The functions are described as follows:

• BinomialOptionPricer – constructor for the option pricing class.

• price_vanilla_option_european_recursion – price a European option using the forward-recursion method.

• price_vanilla_option_american_recursion – price an American option using the forward-recursion method.

• price_vanilla_option_european - price a European option using the backward-induction method.

• price_vanilla_option_american - price an American option using the backward-induction method.


The parameters for the above functions are explained below in the order they appear:

• max_depth - the absolute maximum depth of the binomial tree which is created when pricing options using the BinomialOptionPricer object. This can be stored in the object and used as a common-sense check that the requested depth when valuing options is not too large.

• growth_factor - the factor that the underlying asset grows by in an upwards jump.

• growth_probability – the risk-neutral probability of an upwards jump.

• depth – the depth (number of timesteps) of the binomial tree to construct when pricing an option.

• delta_t – the amount of time between each timestep in the tree.

• S0 – the initial price of the underlying asset as timestep zero.

• r – the risk-free interest rate.

• value_calc – this should be used by the function to calculate the value of the option at expiry time by utilising polymorphism.


General Advice:

• When testing/debugging, start with a tree depth of 2 so that you can verify the values in your code by hand and identify where things are going wrong.
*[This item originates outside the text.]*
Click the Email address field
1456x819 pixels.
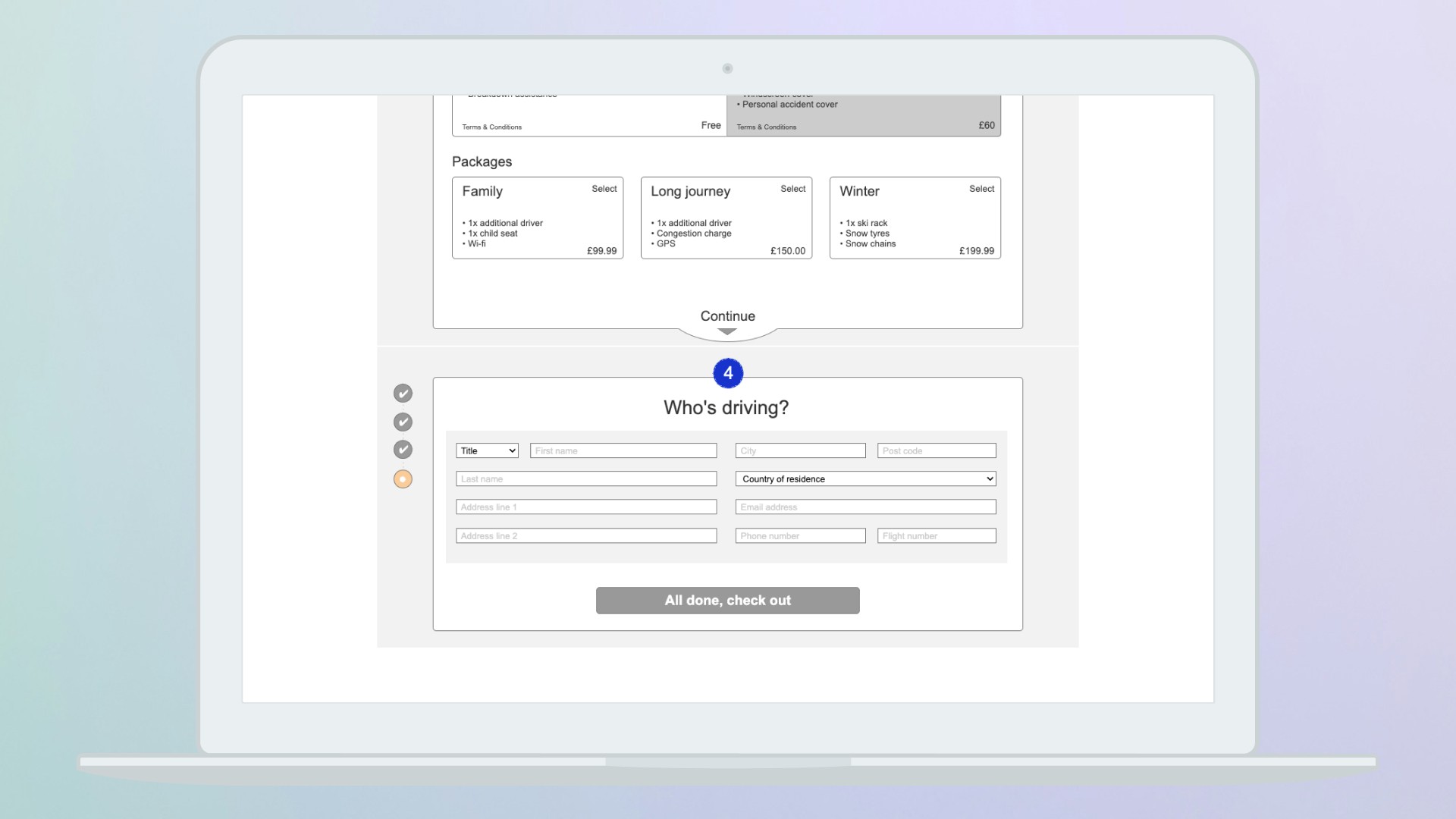[864, 507]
Then try with bigger trees.

• Start by getting European call options right for both the forward recursion method and the backward induction method. Then it is relatively straightforward to extend this to put options, and finally American call/put options.
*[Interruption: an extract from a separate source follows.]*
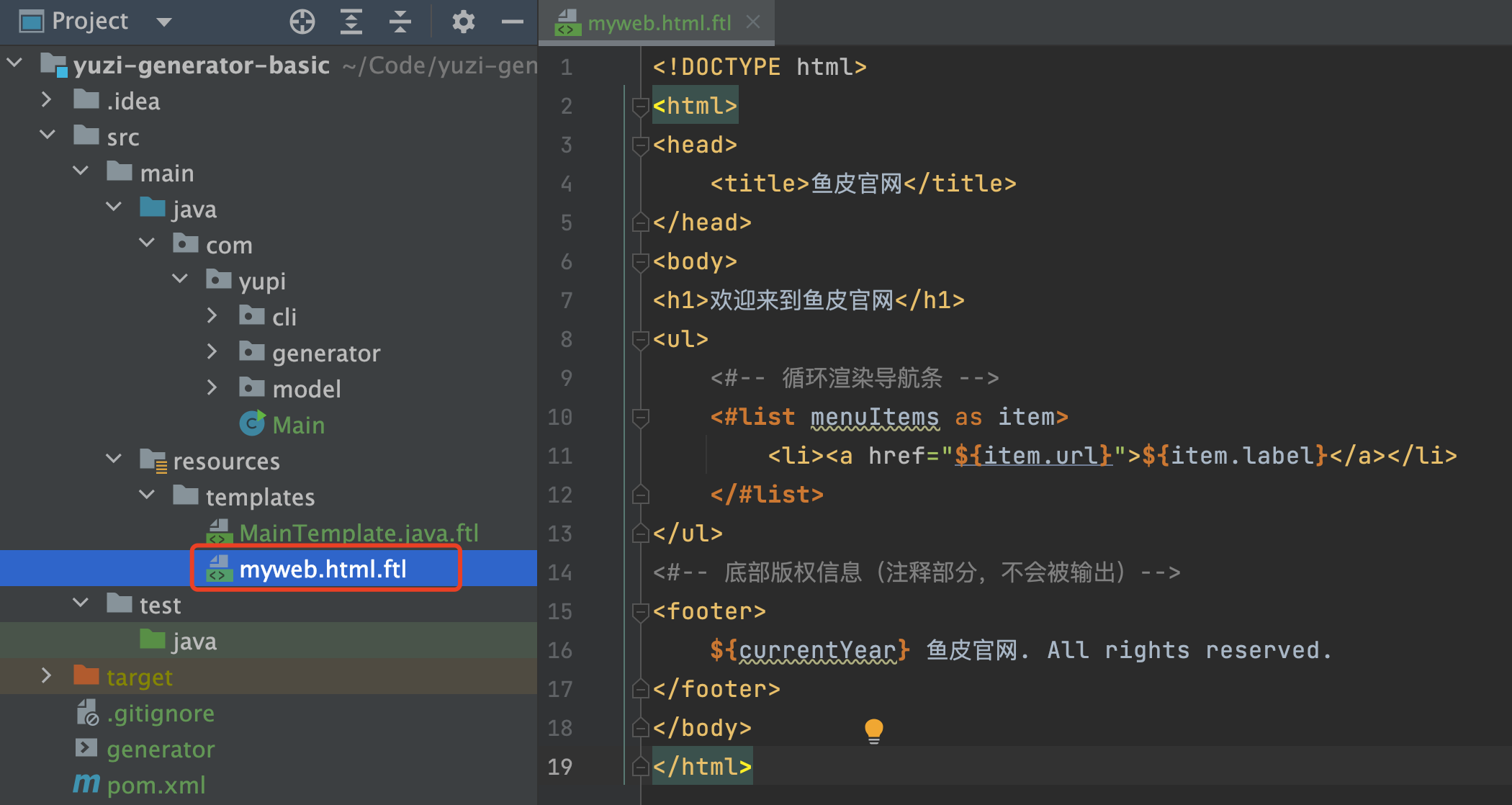Expand the target folder
Image resolution: width=1512 pixels, height=805 pixels.
(47, 675)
• A key thing to remember is that you have two different methods to calculate the same thing. Given the same inputs, the outputs should be identical within machine precision. This is a good thing, as if the two different sources agree for a few cases, it verifies that you likely implemented the algorithms correctly.

• Do not take it for granted that your code will work in all four cases, even if it appears to work in one case. The only way to know for sure that things work is to test them.
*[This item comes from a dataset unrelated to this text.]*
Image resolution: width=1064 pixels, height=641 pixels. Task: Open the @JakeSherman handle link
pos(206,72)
• You may want to write your tests for BinomialOptionPricer in its own class to keep things organised, this is a common practice and a good habit to start building.

• It is important to start working on the assignment early, so you have time to ask questions through the forum or the support classes if you get stuck or need things clarified. You are encouraged to communicate with others, but do not share actual coded solutions and copy from each other (it is usually easy to tell if you did so do not risk it).


Report:

The report should be concisely written and relatively short. A good report will be well-presented show insight into the task which was set. A rough structure for the report could be as follows:

• Introduce the problem.

• Briefly discuss the methodology followed to solve the problem. You do not have to reproduce all the equations, just briefly outline the theory you used and the steps you followed to get the code working.

• Perform some analysis of your solution, good things to focus on here would be: how big should you make your trees to ensure that your solution is accurate? How well do both algorithm’s scale with tree size and why? How do the analytical Black Scholes solutions compare to the numerical solutions? A few figures/tables would be useful here.

• Summarise what you learned from the programming project and your subsequent analysis in a few sentences.